I didn’t know he was a member of the National Guard. Two weeks before their first baby was due to arrive in 1968, Carl was called to active duty with the Army National Guard, stationed at Fort Carson in Colorado. He was away in basic training when his son, Daniel, was born.
This had to bring back vivid memories to his wife’s parents, the Hollingas. Lambert Hollinga was the first married man with two children from Sioux County to be drafted into WWII. His wife, Olva, not only had to care for their two young children; but she was also pregnant with Nan at the time. Wars definitely demand sacrifices from everyone.
The tulips were blooming when Spec. 4 Reinking was sent to serve with Company C, 1st Battalion, 46th Infantry, 198th Infantry Brigade, America Division near Chu Lai, Vietnam, as an infantryman in May of 1969.
This past August we visited Mr. Reinking just a month before he passed away in the nursing home he had just entered. His tall, always slender body still gave evidence of the star athlete he was in high school. His smile was the same. His gentle, graceful spirit will always be remembered by me.
These military people were all older than me. Now all the subsequent wars and conflicts involve people my age and younger.
I knew Daniel Landegent slightly. He and his wife Nancy were a great musical duo — especially when it came to singing together or playing hymn duets on the piano.
Daniel could play many different instruments.

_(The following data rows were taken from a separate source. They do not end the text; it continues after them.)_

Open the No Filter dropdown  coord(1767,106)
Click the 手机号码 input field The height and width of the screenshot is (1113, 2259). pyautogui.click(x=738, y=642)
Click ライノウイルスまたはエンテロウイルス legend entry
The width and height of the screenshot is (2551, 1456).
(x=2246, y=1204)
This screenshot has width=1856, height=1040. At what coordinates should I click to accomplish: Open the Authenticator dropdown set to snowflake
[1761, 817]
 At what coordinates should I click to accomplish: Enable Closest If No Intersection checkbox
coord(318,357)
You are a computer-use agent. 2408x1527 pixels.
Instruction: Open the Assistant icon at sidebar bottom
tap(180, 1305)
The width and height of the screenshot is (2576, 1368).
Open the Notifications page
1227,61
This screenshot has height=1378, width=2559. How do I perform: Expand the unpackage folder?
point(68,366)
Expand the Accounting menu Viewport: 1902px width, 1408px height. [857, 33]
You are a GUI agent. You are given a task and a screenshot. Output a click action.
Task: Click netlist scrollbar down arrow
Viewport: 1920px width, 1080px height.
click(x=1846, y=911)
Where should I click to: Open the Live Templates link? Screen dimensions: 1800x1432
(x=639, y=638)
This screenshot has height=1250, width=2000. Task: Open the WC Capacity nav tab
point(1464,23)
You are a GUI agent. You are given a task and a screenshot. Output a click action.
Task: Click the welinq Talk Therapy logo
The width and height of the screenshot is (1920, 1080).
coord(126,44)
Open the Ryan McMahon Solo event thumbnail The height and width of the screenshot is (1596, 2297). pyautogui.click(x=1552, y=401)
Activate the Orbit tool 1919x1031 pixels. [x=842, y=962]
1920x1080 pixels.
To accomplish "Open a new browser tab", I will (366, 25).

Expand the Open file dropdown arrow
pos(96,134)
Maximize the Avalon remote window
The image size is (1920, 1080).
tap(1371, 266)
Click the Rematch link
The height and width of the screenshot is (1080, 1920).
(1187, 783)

While alive, he pleased the crowds with accordion music when the tulips were blooming during Orange City’s tulip festivals. His talent for design and painting was often used for the festival’s night show.
He served during the Cold War years. He was commissioned as a United States Air Force officer. He spent four years as a commander in the 321 Strategic Missile Wing in cold Grand Forks, N.D. In other words, he went deep into the earth, manning one of those missile silos.
No doubt Officer Landegent’s wry sense of humor was a great source of warmth to his fellow winter dwellers.  
Military service and a talented artist sure seems like an odd combination. Soldiers are real people.
The Annex has just a few items from the more recent wars on display. President Van Beek expects their collections to grow in due time.
No, I didn’t forget the Korean War, even though it is sometimes referred to as the “forgotten war.”
Fifty-four thousand soldiers gave the ultimate sacrifice before the armistices was signed July 27, 1953 to end the Korean War.
Cornelius Siebersma, who most of us know as J.R., received his letter from the Selective Service in 1951.
 A short year later he was deployed to Korea. On the plaque with his photo at the Annex, he wrote these words that are true of his life yet today.
“I got to thinking, you are going into a war zone, you may not get back, you better get your life straightened away. So, I recommitted my life to Christ, on Nov. 6, 1952, in the middle of the Pacific Ocean.”
So many conflicts and troubles since then. Even now as I am planting tulips for next year’s spring, I wonder what changes will occur in this world as the bulbs hibernate underground.
I don’t know if I will be living when these tulips bloom next spring. Are you sure you will? Perhaps we should take heed of those words Mr. Siebersma wrote.